Öyle ya, kim derdi ki taa orada, ülkenin bir diğer ucunda, bir avuç Trabzon sevdalısının derme çatma bir binada bin bir emekle kurduğu Trabzonspor Kulübü şampiyonluk kupalarını İstanbul kulüplerinin kollarının arasından kapıp zigana dağlarından aşırp Trabzon’a getirecekti.
Yaşı otuzun üzerinde olanların hatırladığı son şampiyonluğun üzerinden çok yıllar geçti. Zigana dağlarına yağan karlar yüzlerce kez eridi, o zamandan bugüne yüz binlerce ton hamsi tüketildi, binlerce sürmene bıçağına su verildi, kaç bin tane taka balık avına çıktı sabahın kör karanlığında Karadeniz’e, Ganita’da güneşin batışını izleyen kaç aşık oturdu denize karşı, kaç ton beton helva satıldı. Bilmem kaç kalaylı kazandaki sütler kaymak bağladı, kaç kez horona durdu Trabzon uşağı. Saymadık ne kadar oldu. Sayamadık. Yorgunluktan, üşengeçlikten değil sayısını bilirsek üzüntülerimizi arttırmaktan korktuğumuz için saymadık.
Saymadık çünkü çeyrek asıra yaklaşan şampiyonluk özelemi bize 1996 yılında kaybedilen şampiyonluğun ardından kendini incir ağacına asarak intihar eden 12 yaşındaki şehidimiz Mehmet Dalman’ı hatırlatıyor diye saymadık.

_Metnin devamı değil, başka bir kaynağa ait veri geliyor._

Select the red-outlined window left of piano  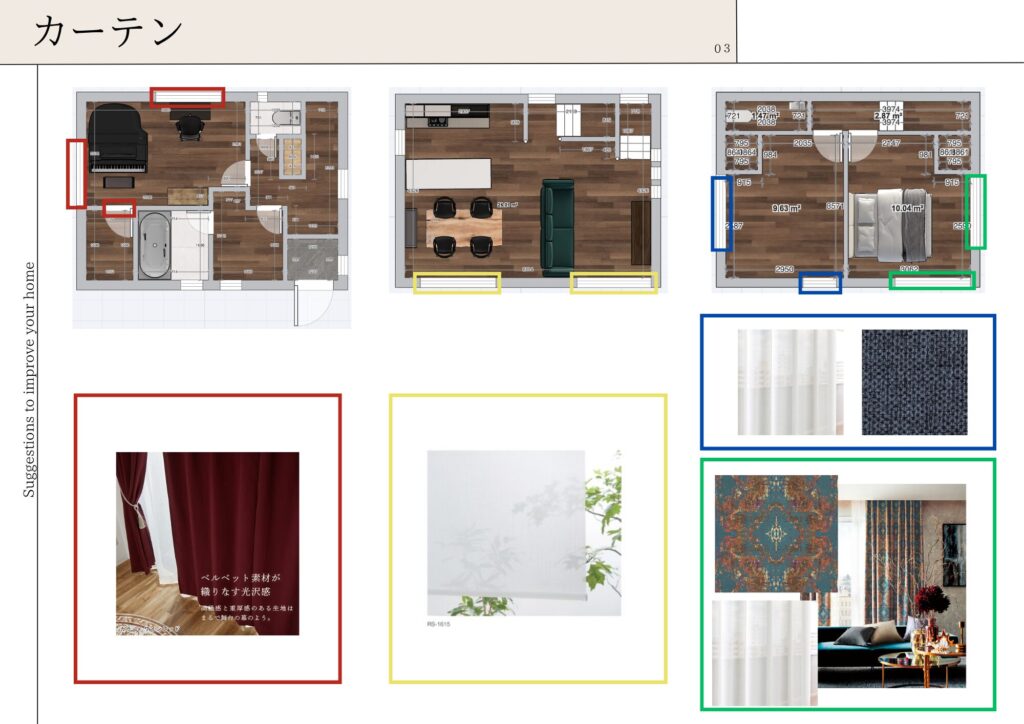coord(76,174)
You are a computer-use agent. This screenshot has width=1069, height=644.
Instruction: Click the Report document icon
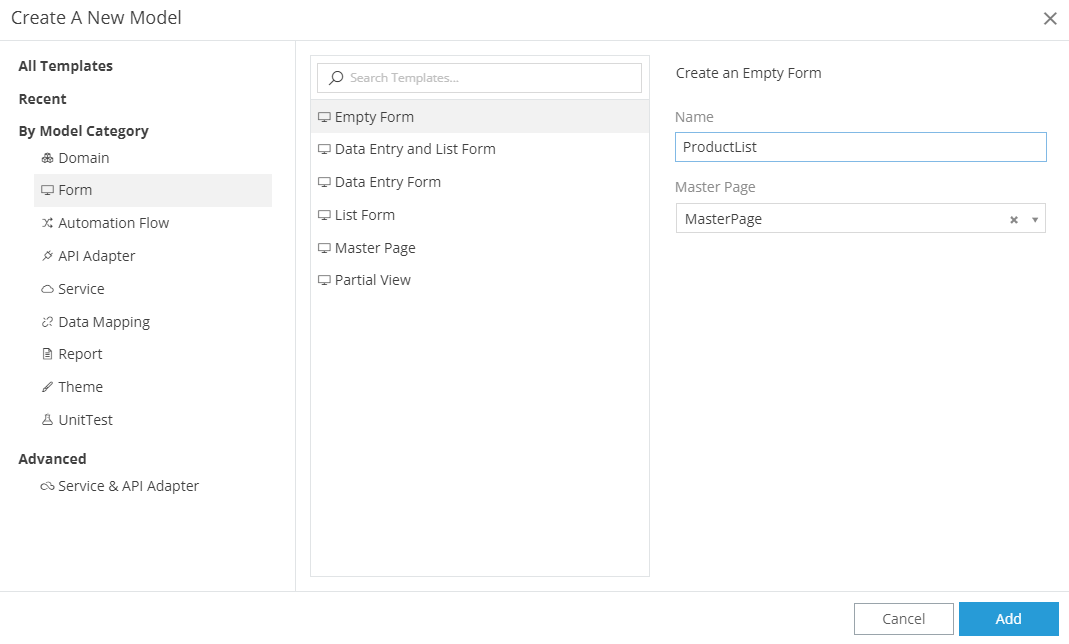pyautogui.click(x=47, y=354)
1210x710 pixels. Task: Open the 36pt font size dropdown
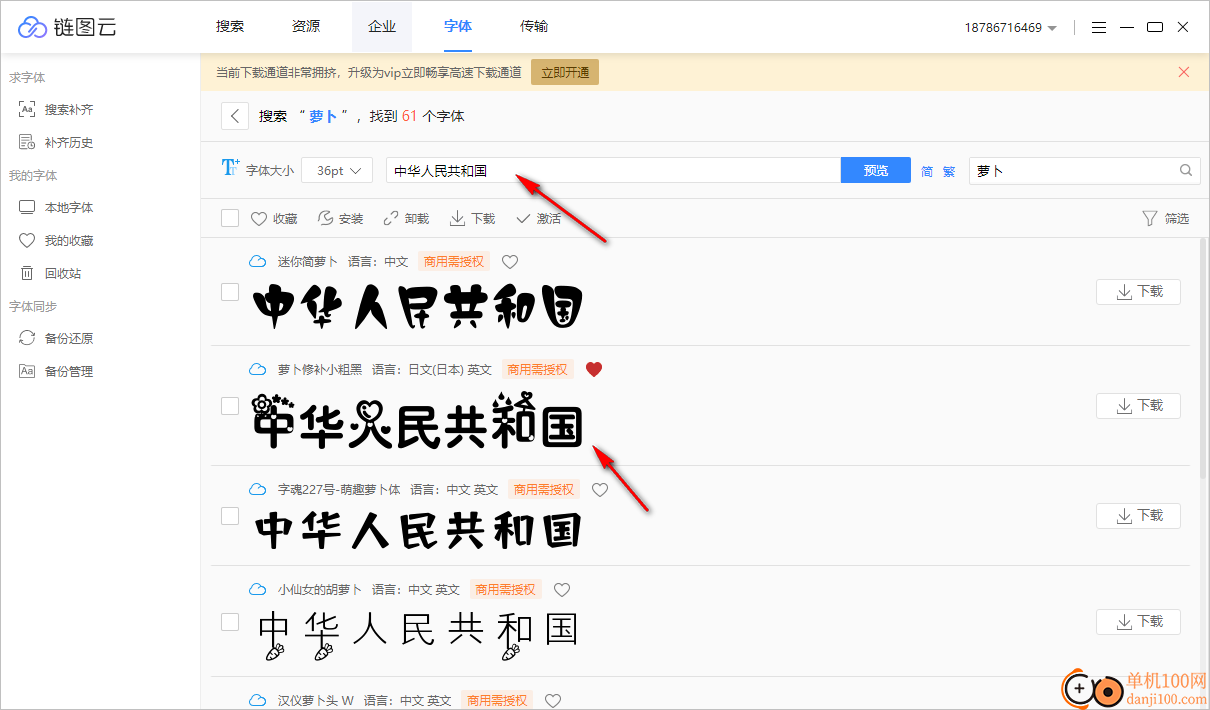tap(337, 170)
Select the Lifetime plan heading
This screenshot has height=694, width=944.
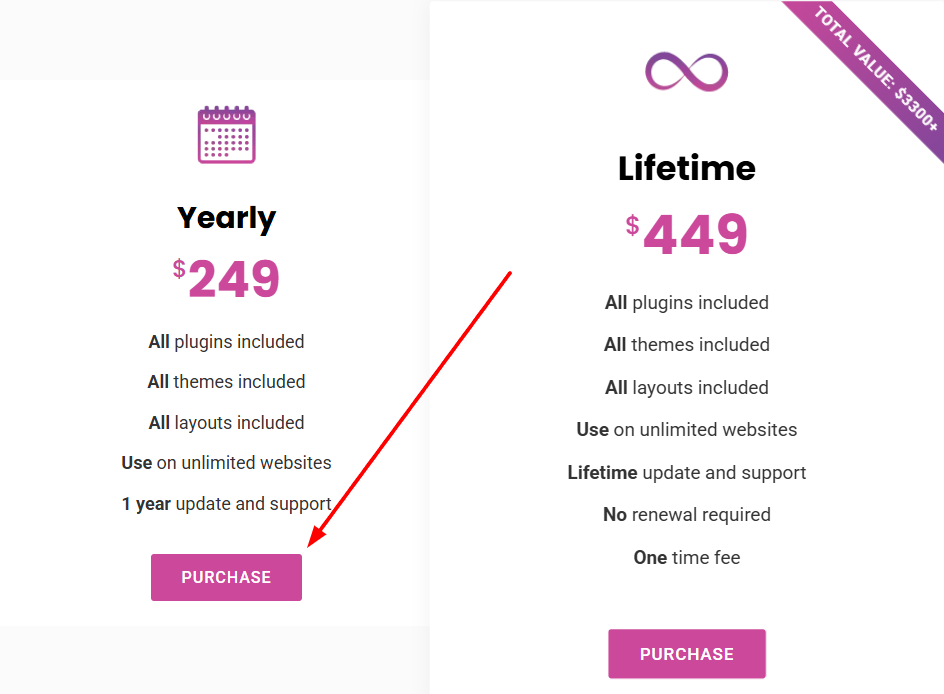687,168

Saymadık, çünkü gurbete çıkan Anadolu insanı köyüne döndüğünde büyükşehirlerin dev binaları onları yutmasın diye sığındıkları bir göz evlerinde 37 ekran televizyonlarda izledikleri efsane takımı çocuklarına torunlarına anlatsınlar istedik.

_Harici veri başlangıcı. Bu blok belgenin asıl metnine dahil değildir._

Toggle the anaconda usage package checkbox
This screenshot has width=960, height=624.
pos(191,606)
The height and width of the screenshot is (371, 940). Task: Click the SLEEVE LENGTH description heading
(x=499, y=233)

Hayatlarının hiç bir evresinde herhangi bir konuda bir kez bile üstün gelemedikleri, bir kez bile yenemedikleri zengin komşularının en azından tuttuğu takımları defalarca yenen bir takımı tuttuklarını bilerek sokağa çıksınlar diye saymadık.

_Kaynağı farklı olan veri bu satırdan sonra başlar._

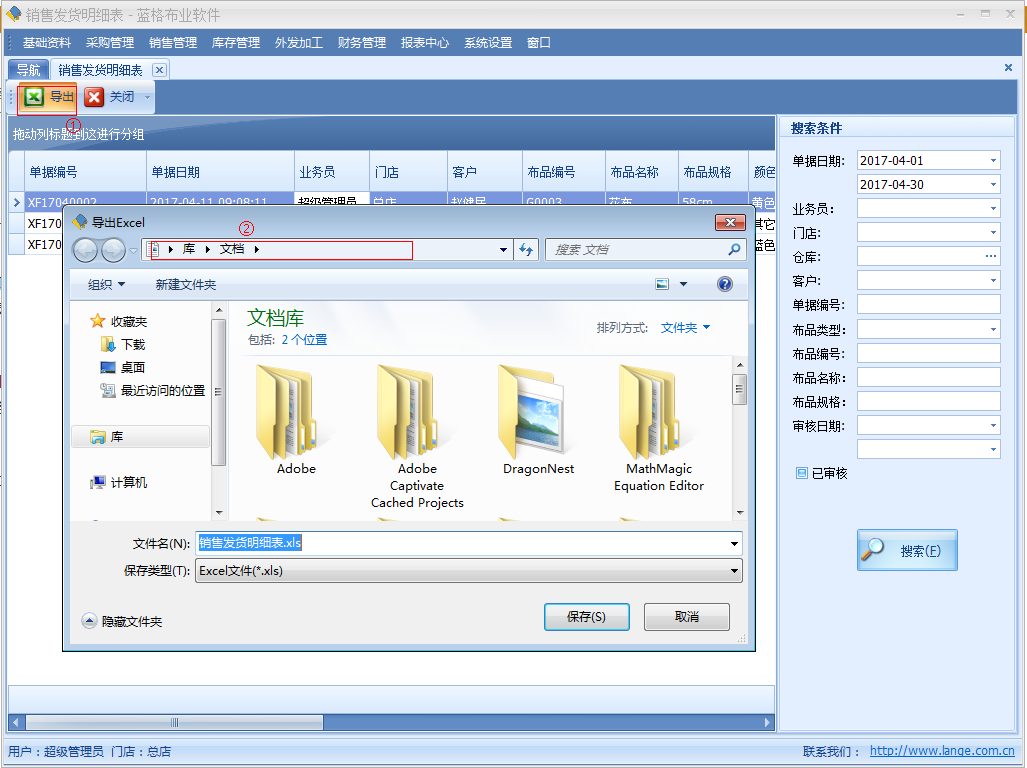Screen dimensions: 1027x768
Task: Open the www.lange.com.cn link
Action: pyautogui.click(x=941, y=751)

Saymadık çünkü sadece topraksallık ile açıklanamayacak kadar genelleşen Trabzonsporluluk küçük bir şehrin hemşehrilik sınırlarına mahkum edilmesin istedik.
Saymadık çünkü o kazandığında kendisi kazanmış gibi sevinen ve kendileri gibi “öteki” olan Trabzonspor çubuklu bodo-mavi forma ile sahaya çıktığında herkesi yenecek diye inandığımız için saymadık.
Trabzonspor’a çok başka anlamlar yükleyen taraftar kitlesinin sadece Trabzon şehri ve Trabzon insanı ile sınırlı kalmaması için saymadık. Trabzonspor’u da farklılaştıran da onun bu gücü değil miyidi zaten?
Cem Papila mı?
Bir emek şehrinin dişi ve tırnağı ile kurduğu, semayenin kalesi İstanbul takımlarının saltanatını 6 kez yıkarak devrim yapmış Trabzonspor’u katlettikten sonra ne acıdır ki emeğin başkenti Zonguldak’ta milletvekili adayı olmuş. Bizce seçilip seçilmediğinin zerre önemi yokken…
Hangi partiden aday olduğunu yazmaya elim varmıyor. Sol parti diyeyim, Cumhuriyetin partisi diyeyim, halkın partisi diyeyim. İşte o partiden.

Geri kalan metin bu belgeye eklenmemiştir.